There were 114 households, out of which 26.3% had children under the age of 18 living with them, 33.3% were married couples living together, 25.4% had a female householder with no husband present, and 35.1% were non-families. 34.2% of all households were made up of individuals, and 21.9% had someone living alone who was 65 years of age or older. The average household size was 2.54 and the average family size was 3.27.

The population was spread out, with 25.5% under the age of 18, 8.6% from 18 to 24, 20.3% from 25 to 44, 27.9% from 45 to 64, and 17.6% who were 65 years of age or older. The median age was 42 years. For every 100 females there were 77.9 males. For every 100 females age 18 and over, there were 78.5 males.

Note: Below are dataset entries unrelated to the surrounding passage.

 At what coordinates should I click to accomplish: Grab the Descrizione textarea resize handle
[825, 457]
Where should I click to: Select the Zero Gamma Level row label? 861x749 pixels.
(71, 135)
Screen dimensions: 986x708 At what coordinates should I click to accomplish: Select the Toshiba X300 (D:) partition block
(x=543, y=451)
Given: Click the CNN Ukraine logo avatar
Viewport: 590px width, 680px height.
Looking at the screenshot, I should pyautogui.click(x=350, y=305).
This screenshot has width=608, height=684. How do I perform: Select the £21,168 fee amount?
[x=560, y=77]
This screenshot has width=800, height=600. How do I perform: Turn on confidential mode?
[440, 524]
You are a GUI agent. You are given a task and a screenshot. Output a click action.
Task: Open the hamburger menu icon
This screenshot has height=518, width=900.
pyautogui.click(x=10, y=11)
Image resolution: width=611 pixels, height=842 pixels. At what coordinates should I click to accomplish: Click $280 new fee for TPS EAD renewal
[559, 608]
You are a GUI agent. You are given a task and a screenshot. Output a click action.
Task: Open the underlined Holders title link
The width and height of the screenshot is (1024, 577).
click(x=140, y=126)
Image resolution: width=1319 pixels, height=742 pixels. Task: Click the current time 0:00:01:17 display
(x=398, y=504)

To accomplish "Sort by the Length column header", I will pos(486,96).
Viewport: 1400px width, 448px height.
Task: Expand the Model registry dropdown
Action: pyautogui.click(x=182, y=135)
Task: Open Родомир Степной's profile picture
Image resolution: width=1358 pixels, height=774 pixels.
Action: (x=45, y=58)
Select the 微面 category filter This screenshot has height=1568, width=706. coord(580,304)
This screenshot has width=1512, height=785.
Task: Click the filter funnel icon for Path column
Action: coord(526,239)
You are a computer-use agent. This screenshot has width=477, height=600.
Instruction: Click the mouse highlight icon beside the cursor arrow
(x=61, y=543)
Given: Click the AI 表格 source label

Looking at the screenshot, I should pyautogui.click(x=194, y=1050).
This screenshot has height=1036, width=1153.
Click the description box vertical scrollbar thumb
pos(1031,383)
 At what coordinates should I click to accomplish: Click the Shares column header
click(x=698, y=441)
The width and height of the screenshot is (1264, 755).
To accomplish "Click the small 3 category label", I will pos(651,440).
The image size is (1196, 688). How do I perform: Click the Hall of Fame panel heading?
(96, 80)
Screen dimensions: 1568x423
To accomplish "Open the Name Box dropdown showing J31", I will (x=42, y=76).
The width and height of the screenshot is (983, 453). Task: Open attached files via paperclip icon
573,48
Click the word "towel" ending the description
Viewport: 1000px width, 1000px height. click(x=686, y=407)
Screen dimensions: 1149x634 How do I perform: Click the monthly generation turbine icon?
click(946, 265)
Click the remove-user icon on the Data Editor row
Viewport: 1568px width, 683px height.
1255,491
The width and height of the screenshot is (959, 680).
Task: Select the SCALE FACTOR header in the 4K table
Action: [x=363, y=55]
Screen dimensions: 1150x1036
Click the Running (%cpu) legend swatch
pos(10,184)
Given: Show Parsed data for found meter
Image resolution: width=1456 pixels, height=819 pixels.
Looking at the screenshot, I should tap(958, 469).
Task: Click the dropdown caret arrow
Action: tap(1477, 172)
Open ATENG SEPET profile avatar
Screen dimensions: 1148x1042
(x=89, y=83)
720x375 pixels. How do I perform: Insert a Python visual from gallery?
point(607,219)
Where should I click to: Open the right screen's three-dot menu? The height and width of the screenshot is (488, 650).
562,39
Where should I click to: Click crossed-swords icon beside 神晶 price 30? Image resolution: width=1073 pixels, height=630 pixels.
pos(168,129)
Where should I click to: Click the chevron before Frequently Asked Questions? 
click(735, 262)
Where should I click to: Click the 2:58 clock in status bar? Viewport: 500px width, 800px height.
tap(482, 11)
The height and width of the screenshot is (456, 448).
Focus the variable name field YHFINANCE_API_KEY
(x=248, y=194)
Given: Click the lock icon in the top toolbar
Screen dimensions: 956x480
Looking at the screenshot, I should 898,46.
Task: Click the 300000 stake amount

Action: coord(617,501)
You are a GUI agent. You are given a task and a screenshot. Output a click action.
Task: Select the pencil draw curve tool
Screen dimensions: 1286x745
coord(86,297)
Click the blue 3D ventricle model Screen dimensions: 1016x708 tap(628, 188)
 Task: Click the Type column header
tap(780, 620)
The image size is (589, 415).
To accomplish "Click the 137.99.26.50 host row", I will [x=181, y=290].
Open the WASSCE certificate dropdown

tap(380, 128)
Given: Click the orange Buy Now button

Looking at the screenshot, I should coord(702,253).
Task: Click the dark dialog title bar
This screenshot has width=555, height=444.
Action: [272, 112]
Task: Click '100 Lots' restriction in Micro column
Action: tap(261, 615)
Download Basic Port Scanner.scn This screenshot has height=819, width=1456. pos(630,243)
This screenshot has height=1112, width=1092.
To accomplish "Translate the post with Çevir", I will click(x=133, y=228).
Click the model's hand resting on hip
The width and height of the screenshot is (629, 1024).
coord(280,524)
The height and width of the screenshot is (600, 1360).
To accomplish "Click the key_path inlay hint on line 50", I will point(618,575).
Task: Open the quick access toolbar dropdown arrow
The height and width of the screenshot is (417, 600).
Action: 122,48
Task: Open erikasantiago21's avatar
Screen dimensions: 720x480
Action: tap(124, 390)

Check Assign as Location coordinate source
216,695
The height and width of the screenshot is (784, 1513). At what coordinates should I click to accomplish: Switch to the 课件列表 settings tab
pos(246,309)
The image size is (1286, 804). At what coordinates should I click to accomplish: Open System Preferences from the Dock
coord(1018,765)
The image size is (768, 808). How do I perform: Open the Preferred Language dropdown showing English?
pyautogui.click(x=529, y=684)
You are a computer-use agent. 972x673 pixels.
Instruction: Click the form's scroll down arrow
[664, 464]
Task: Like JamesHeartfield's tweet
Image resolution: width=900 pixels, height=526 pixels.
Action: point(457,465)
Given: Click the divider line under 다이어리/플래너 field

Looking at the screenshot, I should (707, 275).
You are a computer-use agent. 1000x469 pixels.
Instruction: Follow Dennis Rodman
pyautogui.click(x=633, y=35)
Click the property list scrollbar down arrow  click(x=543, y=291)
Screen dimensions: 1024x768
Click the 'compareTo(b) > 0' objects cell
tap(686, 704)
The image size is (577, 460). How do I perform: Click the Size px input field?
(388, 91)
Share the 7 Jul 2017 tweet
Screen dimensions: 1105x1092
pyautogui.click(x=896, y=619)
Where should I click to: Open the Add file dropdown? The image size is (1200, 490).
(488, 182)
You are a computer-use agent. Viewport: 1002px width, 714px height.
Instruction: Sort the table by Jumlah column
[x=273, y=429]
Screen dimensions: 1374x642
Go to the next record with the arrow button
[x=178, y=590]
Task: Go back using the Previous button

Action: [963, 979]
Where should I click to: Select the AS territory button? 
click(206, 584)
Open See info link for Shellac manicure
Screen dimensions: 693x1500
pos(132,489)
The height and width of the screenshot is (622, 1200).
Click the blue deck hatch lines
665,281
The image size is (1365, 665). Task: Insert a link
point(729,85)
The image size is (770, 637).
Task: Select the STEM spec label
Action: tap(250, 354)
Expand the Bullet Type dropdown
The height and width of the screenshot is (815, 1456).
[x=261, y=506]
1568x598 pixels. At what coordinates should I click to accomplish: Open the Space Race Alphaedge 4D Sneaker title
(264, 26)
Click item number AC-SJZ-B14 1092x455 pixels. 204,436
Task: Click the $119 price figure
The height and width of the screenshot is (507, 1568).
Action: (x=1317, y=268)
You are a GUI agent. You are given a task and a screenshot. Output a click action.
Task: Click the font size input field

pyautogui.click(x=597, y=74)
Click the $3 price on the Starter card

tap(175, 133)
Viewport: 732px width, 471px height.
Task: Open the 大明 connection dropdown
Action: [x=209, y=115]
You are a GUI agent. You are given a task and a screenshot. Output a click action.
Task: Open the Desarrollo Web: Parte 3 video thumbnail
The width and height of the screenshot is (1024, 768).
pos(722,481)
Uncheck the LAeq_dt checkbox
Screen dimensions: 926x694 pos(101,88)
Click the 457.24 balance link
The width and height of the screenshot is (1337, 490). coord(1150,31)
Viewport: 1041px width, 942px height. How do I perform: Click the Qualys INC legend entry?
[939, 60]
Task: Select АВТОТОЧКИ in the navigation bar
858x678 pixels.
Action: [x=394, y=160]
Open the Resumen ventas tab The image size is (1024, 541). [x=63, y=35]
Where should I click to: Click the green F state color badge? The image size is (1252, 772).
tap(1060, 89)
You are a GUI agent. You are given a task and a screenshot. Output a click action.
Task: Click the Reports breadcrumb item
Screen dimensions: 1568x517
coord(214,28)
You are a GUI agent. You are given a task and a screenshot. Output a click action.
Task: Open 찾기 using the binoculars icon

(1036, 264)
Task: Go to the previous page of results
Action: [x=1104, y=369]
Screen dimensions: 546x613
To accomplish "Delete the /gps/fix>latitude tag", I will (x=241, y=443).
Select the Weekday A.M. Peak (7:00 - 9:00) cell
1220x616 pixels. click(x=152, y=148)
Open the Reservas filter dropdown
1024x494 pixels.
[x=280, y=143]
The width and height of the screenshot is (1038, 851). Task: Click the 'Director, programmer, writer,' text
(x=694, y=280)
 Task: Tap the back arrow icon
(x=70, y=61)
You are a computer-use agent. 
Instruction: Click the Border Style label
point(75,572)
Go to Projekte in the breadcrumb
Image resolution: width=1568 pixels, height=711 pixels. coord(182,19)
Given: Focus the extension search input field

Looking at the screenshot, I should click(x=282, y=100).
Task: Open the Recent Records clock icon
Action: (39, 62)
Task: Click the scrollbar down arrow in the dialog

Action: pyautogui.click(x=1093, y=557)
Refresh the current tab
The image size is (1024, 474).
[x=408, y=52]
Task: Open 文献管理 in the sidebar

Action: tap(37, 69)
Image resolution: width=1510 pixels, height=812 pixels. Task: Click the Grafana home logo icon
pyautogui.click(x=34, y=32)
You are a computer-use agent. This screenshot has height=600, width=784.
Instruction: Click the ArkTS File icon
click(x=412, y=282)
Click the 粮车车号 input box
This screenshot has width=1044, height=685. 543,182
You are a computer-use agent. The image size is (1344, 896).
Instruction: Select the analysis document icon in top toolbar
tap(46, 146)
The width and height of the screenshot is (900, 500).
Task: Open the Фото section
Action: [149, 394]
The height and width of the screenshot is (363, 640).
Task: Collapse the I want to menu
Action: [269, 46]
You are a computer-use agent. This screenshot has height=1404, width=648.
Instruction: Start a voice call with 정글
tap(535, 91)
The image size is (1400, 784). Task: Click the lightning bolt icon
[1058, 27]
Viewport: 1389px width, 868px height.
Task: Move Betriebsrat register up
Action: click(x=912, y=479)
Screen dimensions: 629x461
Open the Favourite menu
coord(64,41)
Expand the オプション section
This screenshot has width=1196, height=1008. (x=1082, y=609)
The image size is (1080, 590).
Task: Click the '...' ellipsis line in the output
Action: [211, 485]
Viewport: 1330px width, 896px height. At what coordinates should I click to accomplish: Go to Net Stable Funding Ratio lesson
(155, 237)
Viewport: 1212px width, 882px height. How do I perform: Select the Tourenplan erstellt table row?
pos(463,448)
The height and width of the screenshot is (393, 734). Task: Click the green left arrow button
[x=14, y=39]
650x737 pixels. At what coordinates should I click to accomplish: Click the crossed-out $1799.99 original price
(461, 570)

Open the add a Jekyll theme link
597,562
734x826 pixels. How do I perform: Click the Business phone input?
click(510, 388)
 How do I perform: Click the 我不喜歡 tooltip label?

The median income for a household was $20,179, and the median income for a family was $21,528. Males had a median income of $22,344 versus $16,964 for females. The per capita income was $16,976. About 28.0% of families and 29.1% of the population were below the poverty line, including 32.0% of those under the age of eighteen and 28.0% of those 65 or over.

==Notable people==
Country music group Parmalee, best known for their single "Carolina", is from Parmele.

Eloise Greenfield (1929–2021), born in Parmele, was an author of children's books, poetry, and a biography of her family.